For above reasons, I am of the view the appellant’s current proceedings were estopped due to res judicata. The order made by the arbitrator was that the proceedings be dismissed. The respondent has a defence to the appellant’s claim, in its entirety, on the basis of res judicata. The appropriate order in my view is that there be an award for the respondent; in so far as a contrary order was made, this reflects an error I should correct on appeal. These are at least the third set of proceedings instituted by the appellant for the same relief flowing from the same injury. Given the history of litigation between the parties, the arbitrator was well entitled to reach the view (set out at T24.50) that the claim was vexatious and made without proper justification. This was sufficient to justify the costs order he made, having regard to the provisions of section 341(4) of the 1998 Act.

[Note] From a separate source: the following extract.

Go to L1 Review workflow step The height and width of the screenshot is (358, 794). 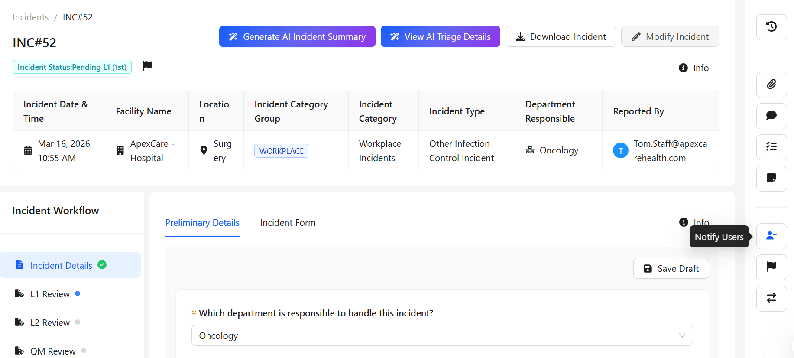[50, 294]
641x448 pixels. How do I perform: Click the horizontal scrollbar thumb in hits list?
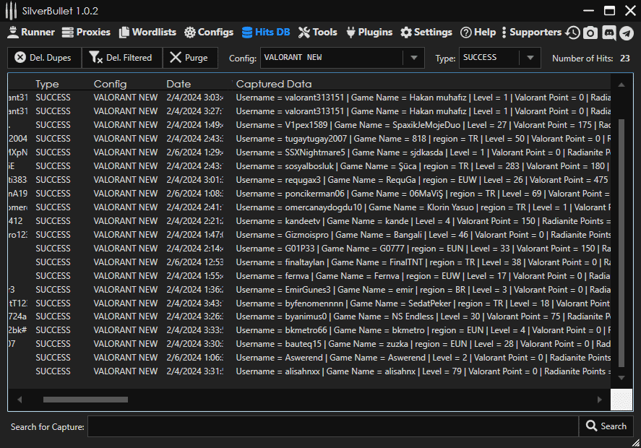point(85,399)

Costs on this appeal are within the discretion of the Commission. Section 341(4) provides:
“(4) The Commission may not order the payment of costs by a claimant unless the Commission is satisfied that the claim was frivolous or vexatious, fraudulent or made without proper justification.”

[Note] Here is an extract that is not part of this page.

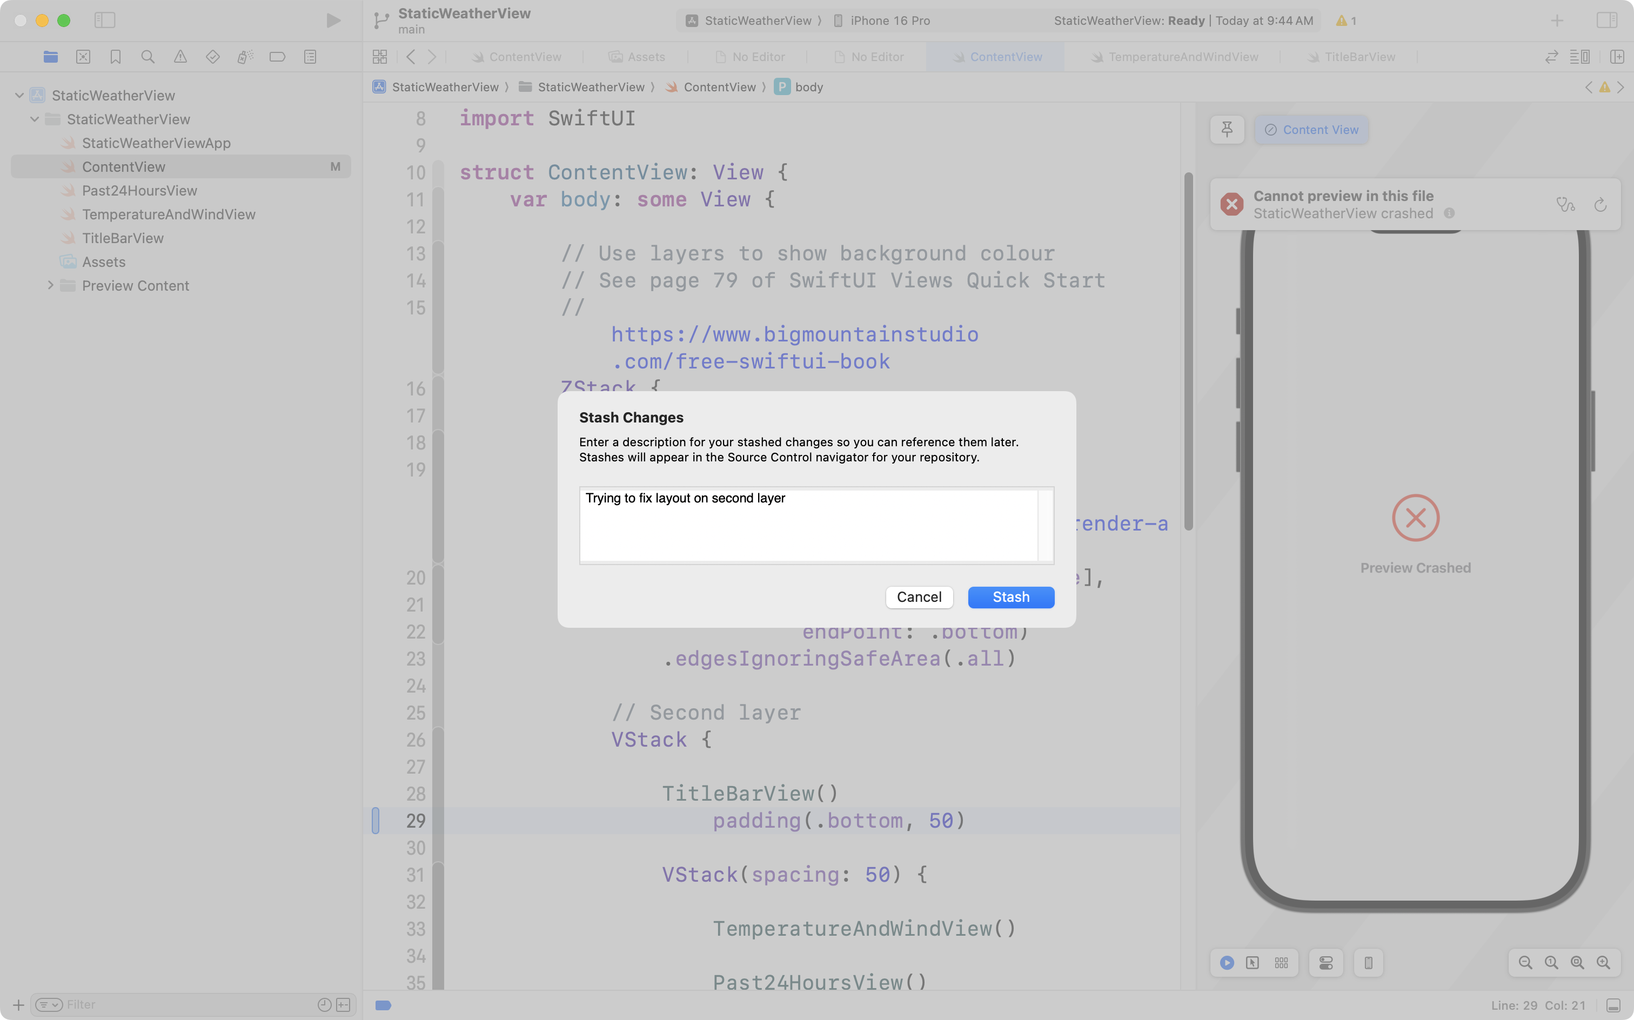Screen dimensions: 1634x1020
Task: Expand the Preview Content folder
Action: point(50,285)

Since the original decision of Neilson J the appellant has instituted proceedings for the same relief, relying upon the same injury, in the Commission. When unsuccessful in those proceedings he has appealed unsuccessfully. He has then reinstituted the same matter in the Commission in the current proceedings. When unsuccessful, he has appealed that decision. This is not to mention matter no 19697-2004 (discontinued by consent), which may well have related to the same subject matter, but the pleadings of which are not before me. Having regard to the history of litigation (ignoring matter no 19697-2004), this is now the second set of proceedings the appellant has run to appeal level in the Commission, since losing before Neilson J in the Court, to be met with the same successful defence of res judicata. In my view the claim is frivolous and vexatious, and made without proper justification, such that it is appropriate I order the appellant to pay the costs of the respondent on this appeal.
DECISION
Order number 1 of the decision of the arbitrator dated 23 September 2005 is revoked and the following decision is made in its place:
“1. Award for the respondent.”
Order number 2 of the decision of the arbitrator dated 23 September 2005 is confirmed.
COSTS
The appellant is to pay the costs of the appeal.
Michael Snell
Acting Deputy President
25 July 2006
I CERTIFY THAT THIS IS A TRUE AND ACCURATE RECORD OF THE REASONS FOR DECISION OF MICHAEL SNELL, ACTING DEPUTY PRESIDENT OF THE WORKERS COMPENSATION COMMISSION.